FORM 10-K FOR THE YEAR ENDED DECEMBER 31, 2007
General
| 1. | Where a comment below requests additional disclosures or other revisions to be made, please show us in your supplemental response what the revisions will look like. These revisions should be included in your future filings. |
Where our responses include additional or revised disclosures, we have shown or described what the revision will look like and we will incorporate such disclosures in future filings.
Fortune Brands, Inc. 520 Lake Cook Road, Deerfield, IL 60015 Tel: 847 484-4400
Mr. Rufus Decker
December 12, 2008
Page 2
Consolidated Statements of Income, page 4
| 2. | We note your response to prior comment 5. We continue to believe that you should disclose the line item(s) in which you include depreciation and amortization aside from the amortization of intangibles line item as well as the corresponding amounts included in each line item for each period presented. It is not clear how you determined that this information would not be material to investors. Please further advise or revise as necessary. |
Response:
We will expand our Note 1 Significant Accounting Policies disclosure on Cost of Products Sold (per our response on November 24, 2008) to clarify that all depreciation expense associated with manufacturing products and making them saleable is included in cost of products sold as shown below initalics:
Cost of Products Sold
Cost of products sold includes all costs to make products saleable, such as inbound freight, purchasing and receiving costs, inspection costs, and internal transfer costs.In addition, all depreciation expense associated with assets used to manufacture products and make them saleable is included in cost of products sold.
FORM 10-Q FOR THE PERIOD ENDED SEPTEMBER 30, 2008
General
| 3. | Please address the above comments in your interim filings as well. |
Response:
Where our responses above contemplate additional or revised disclosures in future 10-K filings, and such additional or revised disclosures are also applicable to interim filings, we will incorporate such disclosures.

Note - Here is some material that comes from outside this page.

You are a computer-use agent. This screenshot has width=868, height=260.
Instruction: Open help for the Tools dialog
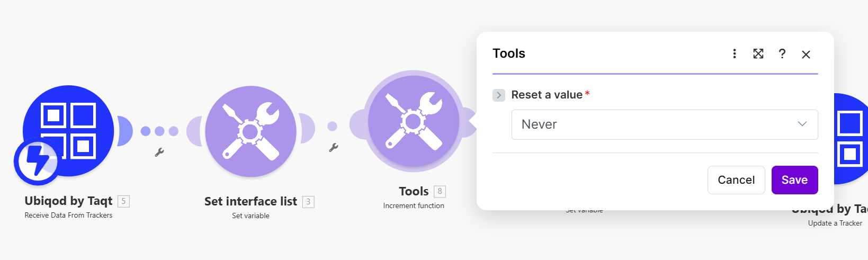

Fortune Brands, Inc. 520 Lake Cook Road, Deerfield, IL 60015 Tel: 847 484-4400
Mr. Rufus Decker
December 12, 2008
Page 3
Management’s Discussion and Analysis, page 30
| 4. | We note your response to prior comment 9. We urge you to continue to find ways to provide additional quantitative disclosures that conveys to investors the current and ongoing risks related to the recoverability of your assets related to the Home and Hardware segment as well as the risk that additional charges may need to be recorded. As we indicated in our prior comment, we believe detailed rather than general disclosures regarding these risks and exposures would provide investors with the appropriate information to make this evaluation. In this regard, we note that 42% of your goodwill and 20% of your intangibles are related to the Home and Hardware segment and that you recorded additional restructuring charges during the quarter ended September 30, 2008. We urge you to provide more specific quantitative disclosures related to each type of potential charge, including impairment charges related to inventories, intangible assets, and goodwill as well as restructuring charges. For example, your reporting units are components one level below the Home and Hardware segment, which you indicate generally correspond to your major products lines. You should consider providing additional discussion regarding the risks and exposures related to each of these product lines, including whether certain product lines are more sensitive to the current trends in the U.S. home market and the corresponding amounts of assets recorded related these product lines as well as whether you anticipate any restructuring costs related to each of these product lines. You also disclose that you forecast the U.S. home products market in two portions: the new home construction portion and the repair/remodel portion. You should also consider discussing risks and exposures separately for each of these two portions. |
Response:
We will expand our MD&A on the Home and Hardware segment to include additional quantitative disclosures conveying risks related to recoverability of assets. The disclosure, which we have revised from our September 30, 2008 10-Q (page 39), is shown below.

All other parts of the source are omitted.